It’s one of the worst feelings for a music fan — you just put a brand new record on your turntable, and the music comes out distorted. We understand that feeling, indeed we’ve been there before. To help you solve this inconvenience we have put together this guide on what to do when a vinyl record is skipping.
Some small pops can be caused by static, especially after removing a record from its inner plastic sleeve. But for the heavier skips, there are generally two possible culprits: the record itself or the listening setup. The more likely of the two when a new vinyl record is skipping is the setup, but we will dive into the usual causes in both categories.
One shortcut is to see if the record skips in the same place every time. If so, there is a pretty good chance that it is the vinyl. Another trick is to play the record on a different turntable, like a friend’s or one at a record shop. If the vinyl sounds good on one turntable, but not on yours, then you know to adjust your setup.
The two components of the turntable that are most likely to cause a record to skip are:
-Tonearm – if possible, rebalance the tonearm so that the proper weight and vertical tracking force is being applied. The process for adjustments varies by turntable type, so you will need to check the corresponding guide or find one online. Note that rebalancing a tonearm and adjusting vertical tracking force is not an option for some turntables.
-Stylus – Inspect the stylus, or record needle, for wear or foreign objects like dust. Be careful not to touch the stylus when inspecting it. Clean or replace the cartridge if necessary. Visit the Discogs guide to cleaning and maintaining a turntable stylus for more detailed instructions.
Lower-end turntables are generally more susceptible to skipping. In addition to having non-adjustable tonearms, they might not be capable of properly playing highly dynamic modern vinyl pressings, which we will get into a bit more below. The Discogs forum has plenty of opinions on some of the brands and turntable types that frequently cause skipping.
Your turntable could be picking up bad vibrations, man. Uneven services can exacerbate some minor issues. Perhaps your listening setup is adjacent to the laundry room? Of course, they look nice, but those wood floors can tremble with heavy footsteps.
DJs in loud club environments will utilize a record weight to limit the vibrations of sound waves. Think about ways to limit vibration impact in your own environment. Try placing a rug or carpet underneath your setup, moving it away from walls or floors that might shake, and, at the very least, make sure the surface your turntable sits on is level.
Check the Record
As mentioned above, a brand new vinyl record is less often the culprit of playback skipping, though it is not unheard of. Let’s run through some checks to see if the vinyl might be at fault.
Production mistakes, though exceedingly rare, can cause a vinyl record to become warped. Heat warps records. Pressure warps records. Both of these factors can be present while the record is being stored – whether it be roasting in a hot warehouse or crushed under the weight of hundreds of other records. Oh, and of course, shipping carriers are not always known for being careful with vinyl.

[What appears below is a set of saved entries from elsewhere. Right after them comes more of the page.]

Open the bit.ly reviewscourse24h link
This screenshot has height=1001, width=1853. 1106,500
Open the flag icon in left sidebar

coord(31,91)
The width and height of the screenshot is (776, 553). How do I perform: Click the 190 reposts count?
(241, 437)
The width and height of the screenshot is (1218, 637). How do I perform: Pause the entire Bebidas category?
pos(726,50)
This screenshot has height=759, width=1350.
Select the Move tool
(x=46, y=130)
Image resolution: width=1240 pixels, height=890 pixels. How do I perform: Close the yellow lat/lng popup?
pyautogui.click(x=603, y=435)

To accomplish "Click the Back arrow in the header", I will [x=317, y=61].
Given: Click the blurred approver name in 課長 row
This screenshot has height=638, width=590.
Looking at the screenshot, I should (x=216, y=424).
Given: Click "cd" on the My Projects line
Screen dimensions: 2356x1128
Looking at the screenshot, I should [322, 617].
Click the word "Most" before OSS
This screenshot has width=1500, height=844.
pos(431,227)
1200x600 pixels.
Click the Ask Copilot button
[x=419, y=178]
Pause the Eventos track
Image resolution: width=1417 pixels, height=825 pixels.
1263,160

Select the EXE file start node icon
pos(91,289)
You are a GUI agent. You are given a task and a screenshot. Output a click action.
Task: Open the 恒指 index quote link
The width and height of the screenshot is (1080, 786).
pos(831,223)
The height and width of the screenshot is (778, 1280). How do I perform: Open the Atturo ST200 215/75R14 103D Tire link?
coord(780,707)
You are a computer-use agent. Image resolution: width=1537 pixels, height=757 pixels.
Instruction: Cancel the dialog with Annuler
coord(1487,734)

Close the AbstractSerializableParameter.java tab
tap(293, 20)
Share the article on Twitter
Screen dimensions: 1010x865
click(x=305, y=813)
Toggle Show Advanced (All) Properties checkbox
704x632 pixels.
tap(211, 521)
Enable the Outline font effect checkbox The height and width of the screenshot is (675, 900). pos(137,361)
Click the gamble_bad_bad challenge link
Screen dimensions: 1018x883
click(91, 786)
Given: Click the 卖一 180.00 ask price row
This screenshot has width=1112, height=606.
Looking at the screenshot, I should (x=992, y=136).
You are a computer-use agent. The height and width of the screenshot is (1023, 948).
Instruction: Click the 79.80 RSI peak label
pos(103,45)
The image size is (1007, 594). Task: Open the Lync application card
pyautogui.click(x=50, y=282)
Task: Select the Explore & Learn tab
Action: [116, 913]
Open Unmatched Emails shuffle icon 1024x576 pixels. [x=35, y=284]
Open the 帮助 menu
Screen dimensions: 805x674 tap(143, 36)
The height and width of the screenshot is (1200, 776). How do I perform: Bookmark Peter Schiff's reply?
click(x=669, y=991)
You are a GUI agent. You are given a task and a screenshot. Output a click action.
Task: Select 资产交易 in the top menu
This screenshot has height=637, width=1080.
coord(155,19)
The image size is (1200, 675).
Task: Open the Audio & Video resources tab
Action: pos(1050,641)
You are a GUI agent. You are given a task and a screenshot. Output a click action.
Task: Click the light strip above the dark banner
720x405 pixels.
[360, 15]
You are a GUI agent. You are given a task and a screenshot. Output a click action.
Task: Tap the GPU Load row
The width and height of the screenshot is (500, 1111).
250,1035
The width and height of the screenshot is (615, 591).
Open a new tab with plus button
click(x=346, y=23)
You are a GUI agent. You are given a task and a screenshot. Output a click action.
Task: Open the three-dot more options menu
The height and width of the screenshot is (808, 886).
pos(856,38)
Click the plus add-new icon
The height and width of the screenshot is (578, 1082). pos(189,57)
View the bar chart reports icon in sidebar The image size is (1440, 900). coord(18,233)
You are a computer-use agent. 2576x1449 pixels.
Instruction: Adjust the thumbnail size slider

The record doesn’t have to look like a cresting ocean wave to skip. Even the hardly noticeable warp in the image above causes significant audible disruption.
Some will argue with me on this point, but there is little you can do to fix a warped record. Trust me, if you just purchased a brand new record, your time and energy will be better spent exchanging the album for an unwarped copy. If you picked up the record from your local record store, bring the vinyl back in and request a refund or exchange. If you bought it on Discogs, or from another online retailer, reach out to the seller as soon as possible for mediation.
Dust and Debris
Is it dusty or does it have visible prints on it? Though uncommon, this could have happened in the production process. To remove dust particles, clean the record with an anti-static brush. Consider a deeper clean of the vinyl record if there are visible smudges. Remember that a few small pops, especially after removing the plastic outer wrapping and the inner plastic sleeve, can occur due to static. An anti-static brush is a useful and affordable tool for any record collector and can help with these pops.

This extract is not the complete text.